Telegraph Avenue neighbors and merchants packed a Planning Commission meeting Wednesday to protest proposals to speed up buses from downtown Berkeley all the way to San Leandro by eliminating some traffic lanes for motorists on Telegraph Avenue and turning the three northernmost blocks of the street into a car-free, bus-only pedestrian mall. 

“This would be the end of the world as we know it. Telegraph would look like a Greyhound Station,” said Ken Sarachan, owner of Rasputin Music, who along with other leading Telegraph merchants—including the owners of Cody’s Books, Moe’s Books and Amoeba Music—opposed banishing cars from Telegraph north of Haste Street. 

Five years in the works and at least four years from completion, AC transit is developing a Bus Rapid Transit System, funded by regional bond money and federal grants, that promises faster service, fewer stops and a drastically different streetscape for Shattuck and Telegraph Avenues. 

To avoid Berkeley bottlenecks, AC Transit plans to study a variety of options that include ripping out the median on Shattuck Avenue to build two dedicated bus lanes, 80-foot bus stations in the middle and beside major city streets, two-way dedicated bus lanes on Bancroft Way, two-way traffic on Durant Avenue and, most controversial, a pedestrian-transit mall on Telegraph from Bancroft to Haste Street and the elimination of two car lanes on Telegraph south of Dwight Way to make room for dedicated bus lanes. 

The system, AC Transit officials said, would guarantee buses every five minutes during rush hour, instead of the current 15 and cut 10 minutes off the commute time from UC Berkeley to Downtown Oakland and ultimately to the Bay Fair Bart station.

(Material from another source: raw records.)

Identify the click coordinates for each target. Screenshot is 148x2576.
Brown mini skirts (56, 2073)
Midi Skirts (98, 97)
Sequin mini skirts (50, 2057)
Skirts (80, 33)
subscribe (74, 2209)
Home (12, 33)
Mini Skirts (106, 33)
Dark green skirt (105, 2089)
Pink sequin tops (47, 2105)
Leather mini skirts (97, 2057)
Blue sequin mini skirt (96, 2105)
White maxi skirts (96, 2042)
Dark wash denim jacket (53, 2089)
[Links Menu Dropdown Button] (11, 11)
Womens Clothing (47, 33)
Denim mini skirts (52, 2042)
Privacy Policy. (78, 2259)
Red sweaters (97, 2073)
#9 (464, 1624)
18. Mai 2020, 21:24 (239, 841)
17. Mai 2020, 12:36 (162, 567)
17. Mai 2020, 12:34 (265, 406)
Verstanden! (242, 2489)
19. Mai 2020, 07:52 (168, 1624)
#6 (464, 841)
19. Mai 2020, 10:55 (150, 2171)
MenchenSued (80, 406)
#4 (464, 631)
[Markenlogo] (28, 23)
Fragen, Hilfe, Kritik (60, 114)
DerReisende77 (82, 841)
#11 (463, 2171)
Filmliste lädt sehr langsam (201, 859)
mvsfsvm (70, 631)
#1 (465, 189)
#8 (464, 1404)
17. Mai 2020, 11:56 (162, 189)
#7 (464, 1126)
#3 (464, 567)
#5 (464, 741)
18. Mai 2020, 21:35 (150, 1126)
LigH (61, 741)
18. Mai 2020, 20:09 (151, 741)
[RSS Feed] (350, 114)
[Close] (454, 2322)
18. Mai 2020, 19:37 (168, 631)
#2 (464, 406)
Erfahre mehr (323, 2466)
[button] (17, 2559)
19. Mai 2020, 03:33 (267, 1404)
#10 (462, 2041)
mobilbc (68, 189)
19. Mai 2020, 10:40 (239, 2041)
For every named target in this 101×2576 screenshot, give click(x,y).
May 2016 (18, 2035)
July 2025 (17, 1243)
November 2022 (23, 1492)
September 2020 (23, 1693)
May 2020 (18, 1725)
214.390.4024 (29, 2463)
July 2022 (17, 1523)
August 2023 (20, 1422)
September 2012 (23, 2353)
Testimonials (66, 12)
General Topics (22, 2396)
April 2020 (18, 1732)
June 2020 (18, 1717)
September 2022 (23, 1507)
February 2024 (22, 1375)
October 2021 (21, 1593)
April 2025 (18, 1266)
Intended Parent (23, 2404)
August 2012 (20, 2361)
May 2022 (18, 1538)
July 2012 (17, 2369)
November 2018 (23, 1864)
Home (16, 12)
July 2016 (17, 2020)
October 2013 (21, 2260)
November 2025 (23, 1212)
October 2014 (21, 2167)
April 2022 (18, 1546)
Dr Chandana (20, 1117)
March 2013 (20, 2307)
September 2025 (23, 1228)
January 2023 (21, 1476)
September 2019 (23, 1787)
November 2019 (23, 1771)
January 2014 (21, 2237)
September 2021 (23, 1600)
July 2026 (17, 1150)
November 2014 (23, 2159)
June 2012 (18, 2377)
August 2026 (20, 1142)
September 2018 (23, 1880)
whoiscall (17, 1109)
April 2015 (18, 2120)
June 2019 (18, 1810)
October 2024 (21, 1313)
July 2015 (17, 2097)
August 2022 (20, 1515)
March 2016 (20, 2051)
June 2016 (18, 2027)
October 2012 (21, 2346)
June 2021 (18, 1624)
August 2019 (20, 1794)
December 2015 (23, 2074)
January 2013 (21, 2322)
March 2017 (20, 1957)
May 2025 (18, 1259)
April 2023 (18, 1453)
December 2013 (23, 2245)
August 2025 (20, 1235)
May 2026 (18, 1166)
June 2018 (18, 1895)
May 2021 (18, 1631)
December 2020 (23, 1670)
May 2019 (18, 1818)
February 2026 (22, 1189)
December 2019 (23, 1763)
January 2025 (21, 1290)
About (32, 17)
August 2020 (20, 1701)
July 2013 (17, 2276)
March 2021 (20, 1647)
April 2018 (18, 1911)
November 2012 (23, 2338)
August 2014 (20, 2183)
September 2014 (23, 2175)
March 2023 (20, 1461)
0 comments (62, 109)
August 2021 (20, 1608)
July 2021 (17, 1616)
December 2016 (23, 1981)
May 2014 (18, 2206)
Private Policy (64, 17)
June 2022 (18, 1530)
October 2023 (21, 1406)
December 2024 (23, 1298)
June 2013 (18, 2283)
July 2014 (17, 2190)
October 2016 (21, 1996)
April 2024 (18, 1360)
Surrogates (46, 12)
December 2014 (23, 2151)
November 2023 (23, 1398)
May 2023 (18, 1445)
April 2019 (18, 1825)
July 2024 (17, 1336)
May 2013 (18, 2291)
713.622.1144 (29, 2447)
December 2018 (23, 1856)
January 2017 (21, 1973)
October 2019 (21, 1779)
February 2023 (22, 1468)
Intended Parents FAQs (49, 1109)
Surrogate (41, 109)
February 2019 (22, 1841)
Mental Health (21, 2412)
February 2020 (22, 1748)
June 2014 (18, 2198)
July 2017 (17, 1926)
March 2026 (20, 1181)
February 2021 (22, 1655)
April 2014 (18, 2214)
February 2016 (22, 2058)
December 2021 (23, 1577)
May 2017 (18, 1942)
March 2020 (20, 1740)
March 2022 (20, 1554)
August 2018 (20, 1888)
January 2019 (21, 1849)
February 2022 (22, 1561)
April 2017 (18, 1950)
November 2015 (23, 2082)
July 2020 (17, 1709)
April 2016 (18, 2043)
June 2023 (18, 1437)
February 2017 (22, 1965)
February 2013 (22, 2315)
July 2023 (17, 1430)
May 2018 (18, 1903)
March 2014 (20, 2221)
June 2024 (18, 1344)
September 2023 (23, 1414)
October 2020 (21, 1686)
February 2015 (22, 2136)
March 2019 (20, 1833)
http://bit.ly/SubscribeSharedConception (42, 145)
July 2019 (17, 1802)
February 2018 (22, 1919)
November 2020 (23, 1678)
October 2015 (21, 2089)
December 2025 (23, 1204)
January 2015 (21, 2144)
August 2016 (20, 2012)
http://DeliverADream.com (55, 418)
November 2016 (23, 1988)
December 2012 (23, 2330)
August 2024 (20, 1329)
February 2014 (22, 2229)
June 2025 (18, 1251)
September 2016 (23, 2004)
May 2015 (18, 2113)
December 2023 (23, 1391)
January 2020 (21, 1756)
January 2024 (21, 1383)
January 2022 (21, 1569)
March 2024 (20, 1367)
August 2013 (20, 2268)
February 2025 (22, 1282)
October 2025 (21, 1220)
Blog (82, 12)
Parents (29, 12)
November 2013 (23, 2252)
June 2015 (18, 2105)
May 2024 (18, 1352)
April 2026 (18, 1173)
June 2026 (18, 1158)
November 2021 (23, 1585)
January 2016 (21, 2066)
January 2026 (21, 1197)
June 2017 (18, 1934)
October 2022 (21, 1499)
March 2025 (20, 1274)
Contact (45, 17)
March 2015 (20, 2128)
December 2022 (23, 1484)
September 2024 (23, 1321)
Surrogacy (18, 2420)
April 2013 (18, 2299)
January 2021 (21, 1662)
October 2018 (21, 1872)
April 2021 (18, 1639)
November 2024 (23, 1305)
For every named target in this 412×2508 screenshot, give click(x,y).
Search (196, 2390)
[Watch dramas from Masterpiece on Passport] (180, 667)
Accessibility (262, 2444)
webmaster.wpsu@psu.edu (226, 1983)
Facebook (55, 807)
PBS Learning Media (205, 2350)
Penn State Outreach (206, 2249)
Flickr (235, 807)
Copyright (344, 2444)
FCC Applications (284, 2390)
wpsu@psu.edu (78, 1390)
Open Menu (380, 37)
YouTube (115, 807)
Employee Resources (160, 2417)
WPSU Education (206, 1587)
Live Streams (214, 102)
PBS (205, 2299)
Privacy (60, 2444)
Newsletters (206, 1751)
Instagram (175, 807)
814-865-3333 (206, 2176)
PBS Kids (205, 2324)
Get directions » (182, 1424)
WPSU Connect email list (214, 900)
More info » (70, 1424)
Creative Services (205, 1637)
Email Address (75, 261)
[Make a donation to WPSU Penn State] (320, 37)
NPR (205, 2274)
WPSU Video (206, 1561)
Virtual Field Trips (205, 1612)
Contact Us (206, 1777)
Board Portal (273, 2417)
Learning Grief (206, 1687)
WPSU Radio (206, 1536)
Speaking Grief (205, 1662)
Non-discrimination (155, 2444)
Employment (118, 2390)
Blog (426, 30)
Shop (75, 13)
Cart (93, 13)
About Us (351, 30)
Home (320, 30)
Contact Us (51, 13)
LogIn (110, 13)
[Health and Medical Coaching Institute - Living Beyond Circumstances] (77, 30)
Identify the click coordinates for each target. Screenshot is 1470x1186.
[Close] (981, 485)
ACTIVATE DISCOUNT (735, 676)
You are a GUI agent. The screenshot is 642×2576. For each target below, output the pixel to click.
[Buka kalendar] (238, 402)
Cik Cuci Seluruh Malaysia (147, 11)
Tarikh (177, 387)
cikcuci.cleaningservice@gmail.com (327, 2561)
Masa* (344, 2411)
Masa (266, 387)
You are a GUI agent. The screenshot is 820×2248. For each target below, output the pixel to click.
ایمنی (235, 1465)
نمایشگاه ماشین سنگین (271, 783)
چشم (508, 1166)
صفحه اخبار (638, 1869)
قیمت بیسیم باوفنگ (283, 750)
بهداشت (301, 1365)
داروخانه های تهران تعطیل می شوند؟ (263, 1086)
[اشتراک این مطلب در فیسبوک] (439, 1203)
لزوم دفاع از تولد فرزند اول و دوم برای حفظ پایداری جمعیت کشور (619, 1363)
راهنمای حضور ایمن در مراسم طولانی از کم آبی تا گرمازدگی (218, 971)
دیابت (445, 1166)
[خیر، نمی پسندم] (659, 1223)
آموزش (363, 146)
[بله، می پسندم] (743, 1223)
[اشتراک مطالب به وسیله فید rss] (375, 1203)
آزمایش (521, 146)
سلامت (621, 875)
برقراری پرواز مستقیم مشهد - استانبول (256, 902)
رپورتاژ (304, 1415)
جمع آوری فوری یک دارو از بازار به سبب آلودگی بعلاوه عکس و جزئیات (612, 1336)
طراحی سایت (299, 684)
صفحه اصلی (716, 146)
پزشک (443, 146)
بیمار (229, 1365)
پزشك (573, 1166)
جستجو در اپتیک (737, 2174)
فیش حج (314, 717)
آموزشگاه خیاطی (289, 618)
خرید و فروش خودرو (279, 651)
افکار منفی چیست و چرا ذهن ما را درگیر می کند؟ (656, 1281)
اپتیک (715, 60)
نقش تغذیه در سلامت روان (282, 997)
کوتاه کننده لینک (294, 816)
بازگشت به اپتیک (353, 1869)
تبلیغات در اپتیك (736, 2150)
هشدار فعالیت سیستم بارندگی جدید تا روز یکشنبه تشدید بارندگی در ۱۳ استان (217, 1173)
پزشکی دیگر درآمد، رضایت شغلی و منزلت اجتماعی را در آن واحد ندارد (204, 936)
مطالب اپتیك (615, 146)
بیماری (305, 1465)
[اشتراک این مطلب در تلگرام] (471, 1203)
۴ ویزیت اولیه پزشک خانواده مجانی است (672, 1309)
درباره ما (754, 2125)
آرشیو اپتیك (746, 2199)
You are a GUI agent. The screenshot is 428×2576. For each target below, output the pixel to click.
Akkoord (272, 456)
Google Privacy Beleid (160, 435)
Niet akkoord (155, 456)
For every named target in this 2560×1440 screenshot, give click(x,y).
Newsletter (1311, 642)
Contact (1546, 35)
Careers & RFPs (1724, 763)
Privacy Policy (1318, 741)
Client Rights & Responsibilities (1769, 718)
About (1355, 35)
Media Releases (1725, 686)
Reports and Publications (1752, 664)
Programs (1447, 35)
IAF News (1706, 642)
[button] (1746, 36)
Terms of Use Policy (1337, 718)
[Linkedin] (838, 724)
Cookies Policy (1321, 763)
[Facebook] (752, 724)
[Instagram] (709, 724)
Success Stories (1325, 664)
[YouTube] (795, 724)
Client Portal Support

Those improvements would make service more appealing to thousands of riders who commute by car between along the route which already constitutes 20 percent of all AC Transit passengers, said AC Transit Board Member Greg Harper. 

“We’ve learned the key to get more riders onto the system is to look at the routes that have the most riders and make them fast,” he said, adding that a less ambitious project along San Pablo Avenue had increased ridership and reduced riding time by 20 percent.  

By law, the Planning Commission could only offer AC Transit suggestions on which options to study in their upcoming Environmental Impact Report due out at the end of the year. Final suggestions will come next month from the Transportation Commission. But while AC Transit is in charge of the project, the agency’s project manager, Jim Cunradi, said Berkeley will have the final say since it controls traffic flow on its streets. 

Most Telegraph neighbors and merchants said they want the status quo, fearing better bus service would send car commuters through residential streets to avoid increased congestion on Telegraph. 

“Ashby is a parking lot, College is a parking lot. The goals are great, but we need to quantify the impact of lost car lanes on the neighbors,” said John Caner, president of the Willard Neighborhood Association. 

The hot-button issue remains the plan to transform the northern three blocks of Telegraph into a virtually car-free pedestrian mall with two-way bus traffic. Despite repeated assurances from AC Transit that delivery trucks and motorists dropping off used books and music at Telegraph shops would still be allowed, merchants argued that without car access many customers would shun their businesses. 

AC Transit officials offered no drawings and gave no sense of the ambiance envisioned for the car-free mall. 

The route would run east from the Downtown Berkeley BART to Telegraph, then on to Oakland and San Leandro. All plans for Shattuck include opening two lanes for buses, with one plan calling for elimination of left turn lanes for cars, another eliminating the barrier between diagonal street parking and traffic lanes and a third eliminating diagonal parking spaces altogether. 

On the southside, one plan calls for two-way bus traffic on Bancroft, two-way car traffic on Durant and the pedestrian/transit mall on Telegraph. A second proposal keeps the mall but leaves Bancroft and Durant as one-way streets. Two other options would forsake the mall—permitting cars to share the street beside a dedicated bus lane—with one plan putting two-way bus traffic on Bancroft and two-way car traffic on Durant and the other keeping both one-way but with dedicated bus lanes. 

The 80-foot bus stations, built so wheelchair users can enter buses without a ramp, would be located on the sides of Bancroft and in the middle of Telegraph. 

Planning Commissioner Rob Wrenn said the proposals basically reflect what the city calls for in its recently completed Southside Plan, except that the plan didn’t envision two-way car traffic on Bancroft. 

Funding for the project remains uncertain. AC Transit has $23 million at its disposal from Ballot Measure E, but is counting on an additional $65 million from a March ballot initiative to raise Bay Bridge tolls to $3 to fund local transit projects. 

A defeat, “would definitely be a hit for the project,” Cunradi said.